Dangerous decisions in a foreign country …  high tension on every page

A friend asked me if I’d read the Booker Prize winner – ‘Milkman’ by Anna Burns.  I looked at it but thought I’d only get through it if I had to come up with a review.  If I’m not keen and know I’m not going to really connect with a book, I’ll read the end.  Or random pages.  This book is not for me.

However, thinking of the Booker Prize and wondering if I had ever read a winner, I remembered ‘Moon Tiger’ by Penelope Lively, whose writing I do like.  ‘Moon Tiger’ won The Booker in 1987. I have also read ‘Oleander, Jacaranda’, a memoir of her childhood days in Egypt (Cairo) and more recently, ‘The Purple Swamp Hen and Other Stories’  –  fifteen exquisitely written, funny and wickedly observant tales, examining the underside of how human beings really relate to one another. There is much to discover and enjoy beneath the surface. Lots of ‘schadenfreude’, when things don’t go according to plan.  How the underdog sometimes wins. Penelope Lively is delightfully astute in these stories, juicily laced with black humour.

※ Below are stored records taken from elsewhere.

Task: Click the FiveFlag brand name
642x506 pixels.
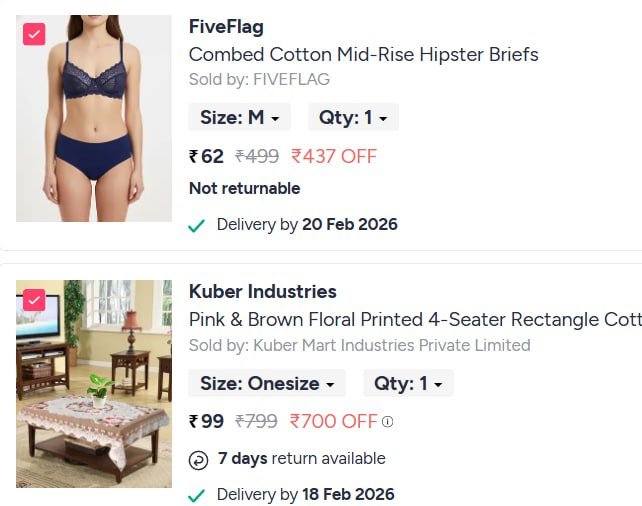Action: tap(226, 27)
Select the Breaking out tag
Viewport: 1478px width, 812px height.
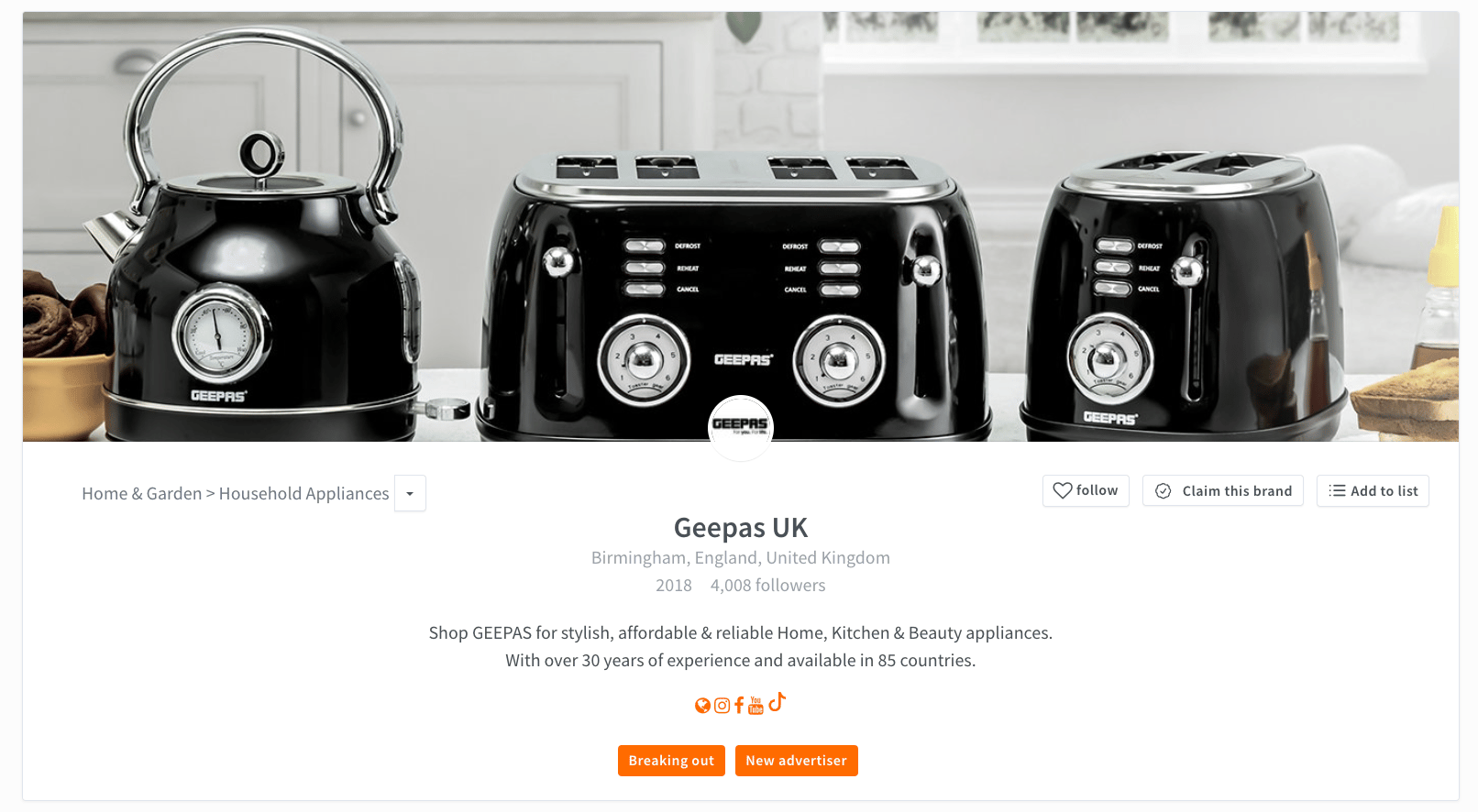pos(671,761)
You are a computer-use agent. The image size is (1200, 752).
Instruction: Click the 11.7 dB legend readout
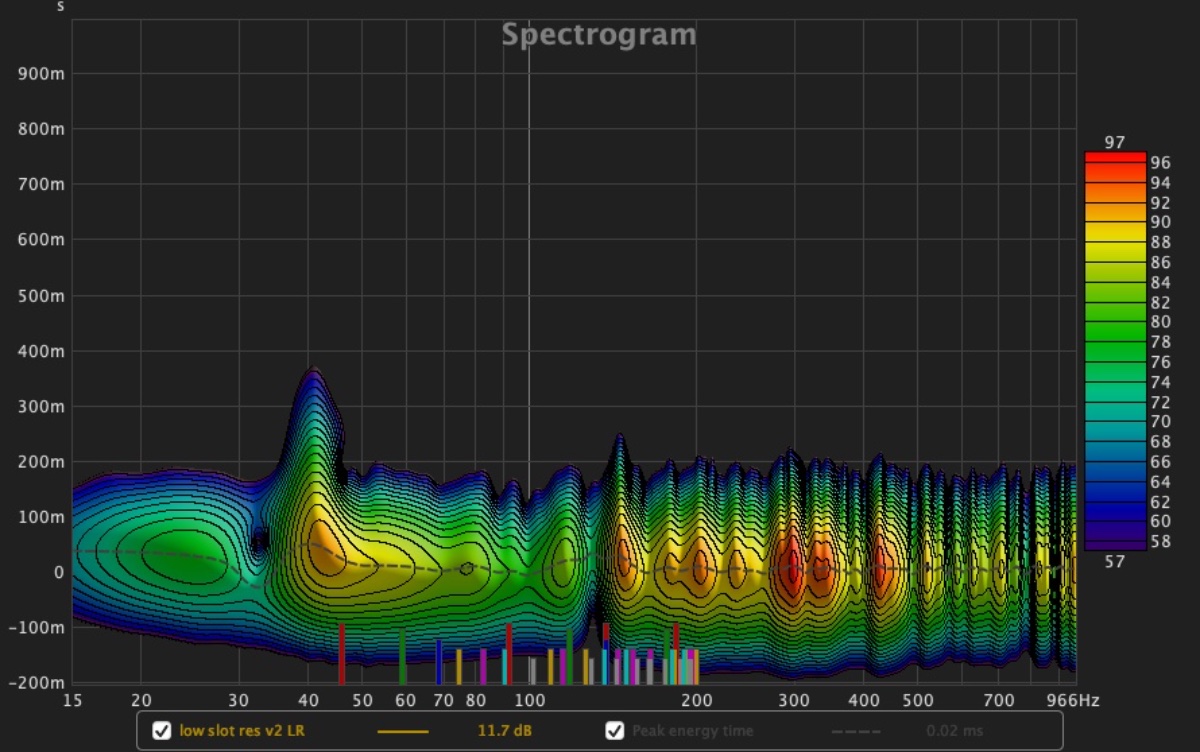pos(504,731)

‘Moon Tiger’ tells you that it’s a haunting story of loss and desire.  I have finished it and it haunts me still.  How you live your life, decisions taken that you can’t reverse, memories that you can’t or don’t want to extinguish.  A life lived widely, impulsively, by a beautiful, independent woman.  Brushstrokes of humour throughout, as when young Laszlo brings Claudia a large bunch of daffodils.  “He has picked them, it emerges, in Kensington Gardens.  Amazingly, no one noticed”.

Winner of Booker Prize 1987  –  full of twists and turns, love and loss …

Penelope Lively and Lawrence Osborne are my reads of the month but  I have also added them to my list of favourite writers.